Understanding the role of an API
Our world is hopelessly, hilariously complex. Both Thomas Thwaites in his quest to build a toaster[1] and AJ Jacobs in his quest to thank…
Our world is hopelessly, hilariously complex. Both Thomas Thwaites in his quest to build a toaster[1] and AJ Jacobs in his quest to thank all the people responsible for his morning coffee[2] illustrate this complexity; it is essentially impossible to reason about how the world works together to produce the various miracles we experience on a day to day basis.

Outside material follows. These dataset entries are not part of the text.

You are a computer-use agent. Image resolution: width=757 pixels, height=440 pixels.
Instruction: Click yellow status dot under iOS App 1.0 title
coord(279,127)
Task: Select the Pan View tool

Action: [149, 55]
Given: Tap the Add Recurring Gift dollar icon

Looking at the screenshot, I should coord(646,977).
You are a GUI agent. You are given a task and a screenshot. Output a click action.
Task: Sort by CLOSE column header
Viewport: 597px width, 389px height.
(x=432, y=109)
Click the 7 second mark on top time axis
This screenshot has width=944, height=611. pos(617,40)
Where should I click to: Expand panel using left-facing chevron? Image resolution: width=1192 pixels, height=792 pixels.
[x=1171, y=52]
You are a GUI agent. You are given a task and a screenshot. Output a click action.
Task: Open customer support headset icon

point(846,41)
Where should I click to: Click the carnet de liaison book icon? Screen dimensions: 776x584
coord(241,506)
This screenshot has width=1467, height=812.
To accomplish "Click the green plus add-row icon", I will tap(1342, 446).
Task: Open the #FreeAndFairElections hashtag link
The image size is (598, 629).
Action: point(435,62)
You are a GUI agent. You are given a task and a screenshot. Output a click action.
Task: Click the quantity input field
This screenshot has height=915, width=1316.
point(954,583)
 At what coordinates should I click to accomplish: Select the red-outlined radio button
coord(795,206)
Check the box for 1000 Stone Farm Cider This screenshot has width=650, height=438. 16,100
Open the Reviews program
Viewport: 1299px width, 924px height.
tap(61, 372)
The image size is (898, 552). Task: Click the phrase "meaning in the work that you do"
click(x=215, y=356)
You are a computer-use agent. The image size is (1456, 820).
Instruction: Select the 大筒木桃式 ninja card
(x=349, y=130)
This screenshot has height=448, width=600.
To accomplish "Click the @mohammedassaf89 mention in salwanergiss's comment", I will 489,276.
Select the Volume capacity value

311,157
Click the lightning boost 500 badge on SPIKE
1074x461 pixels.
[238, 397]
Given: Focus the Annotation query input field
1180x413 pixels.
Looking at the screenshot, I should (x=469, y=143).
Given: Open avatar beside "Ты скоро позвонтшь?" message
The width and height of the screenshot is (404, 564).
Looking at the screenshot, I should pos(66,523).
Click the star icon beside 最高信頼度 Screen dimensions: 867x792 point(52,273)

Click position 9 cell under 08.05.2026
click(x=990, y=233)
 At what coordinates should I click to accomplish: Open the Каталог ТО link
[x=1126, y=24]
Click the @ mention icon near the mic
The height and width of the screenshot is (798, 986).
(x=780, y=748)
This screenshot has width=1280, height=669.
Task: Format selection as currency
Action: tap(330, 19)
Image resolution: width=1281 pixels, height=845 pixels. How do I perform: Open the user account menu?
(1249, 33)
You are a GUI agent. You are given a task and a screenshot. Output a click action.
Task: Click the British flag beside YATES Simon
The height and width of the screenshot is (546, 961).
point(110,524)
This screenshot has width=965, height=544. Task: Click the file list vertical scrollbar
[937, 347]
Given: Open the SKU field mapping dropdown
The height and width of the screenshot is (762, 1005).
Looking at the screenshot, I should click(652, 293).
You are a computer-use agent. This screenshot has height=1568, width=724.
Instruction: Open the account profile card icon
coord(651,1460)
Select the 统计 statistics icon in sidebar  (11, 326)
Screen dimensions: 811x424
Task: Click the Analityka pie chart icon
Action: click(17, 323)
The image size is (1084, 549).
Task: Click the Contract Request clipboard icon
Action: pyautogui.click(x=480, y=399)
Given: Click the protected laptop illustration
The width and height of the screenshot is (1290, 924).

With software eating the world[3] we in the software engineering community are tasked with finding a way to represent this impossible complexity in our software ecosystem. Just as in meatspace[4] we cope with these complexities by creating a set of rules around certain things and treat those things as a kind of “black box”.
There are many things in life that we (or at least I) consume that I do not have a good knowledge of. For example, I consume:
Cars through the steering wheel and pedals
Restaurants through the menu
Toilets through a handy “push button” interface
Police through the telephone
Computers via a keyboard, mouse and the occasional profane word
In all these examples there is a hidden complexity to the objects that we do not see. We do not need to see it, nor understand it to to gain utility out of that service. So long as the interface is understandable and behaves in a predictable way, we do not worry too much about the underlying internals.
However, if you’ve ever travelled through an airport in a country with a bathroom culture significantly different than your own and experienced a toilet with different behaviour than you expect you know when these interfaces are unpredictable it is an unpleasant experience.
Within software it is much the same. We access databases through structured query language (SQL), network services via the transmission control protocol (TCP) and underlying system resources through the portable operating system interface (POSIX). While at this point in my career thinking in terms of these interfaces is about as natural as breathing these interfaces did not always exist. It is useful for us when we design our own interfaces to understand how such systems were designed, packaged and sold into the wider market to become the fundamental building blocks they are today.
Its thus perhaps reasonable to dive into what an application programming interface (or API) is designed to accomplish, how to think about APIs when designing or own software and what makes a “good” API.
What is an API?
Before carrying on to work out what constitutes a good or bad API and how to design them it’s worth establishing a common understanding of what an API is in the first place. Naively we might think of an API and consider HTTP API implementations such as:
https://abusiveexperiencereport.googleapis.com/v1/?key={YOUR_API_KEY}
https://kubernetes.io/docs/concepts/overview/kubernetes-api/
However, the definition of an API is somewhat more inclusive. Wikipedia defines it as:
… A set of subroutine definitions, communication protocols, and tools for building software. In general terms, it is a set of clearly defined methods of communication among various components.
It goes on to say:
A good API makes it easier to develop a computer program by providing all the building blocks, which are then put together by the programmer.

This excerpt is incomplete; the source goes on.